Data items:
····················

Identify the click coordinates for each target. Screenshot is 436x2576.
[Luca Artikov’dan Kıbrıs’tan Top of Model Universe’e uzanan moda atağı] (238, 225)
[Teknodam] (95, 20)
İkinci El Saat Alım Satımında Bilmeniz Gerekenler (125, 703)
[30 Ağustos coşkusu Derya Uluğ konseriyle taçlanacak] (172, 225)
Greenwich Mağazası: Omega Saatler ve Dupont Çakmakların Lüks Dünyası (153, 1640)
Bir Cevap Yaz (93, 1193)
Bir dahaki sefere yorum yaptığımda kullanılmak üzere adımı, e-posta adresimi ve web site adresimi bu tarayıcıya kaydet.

····················

Required work
Write out, exactly as shown, only the lines running from the one that contains "Bir Cevap Yaz (93, 1193)" to the last line above.

Solved exercise
Bir Cevap Yaz (93, 1193)
Bir dahaki sefere yorum yaptığımda kullanılmak üzere adımı, e-posta adresimi ve web site adresimi bu tarayıcıya kaydet.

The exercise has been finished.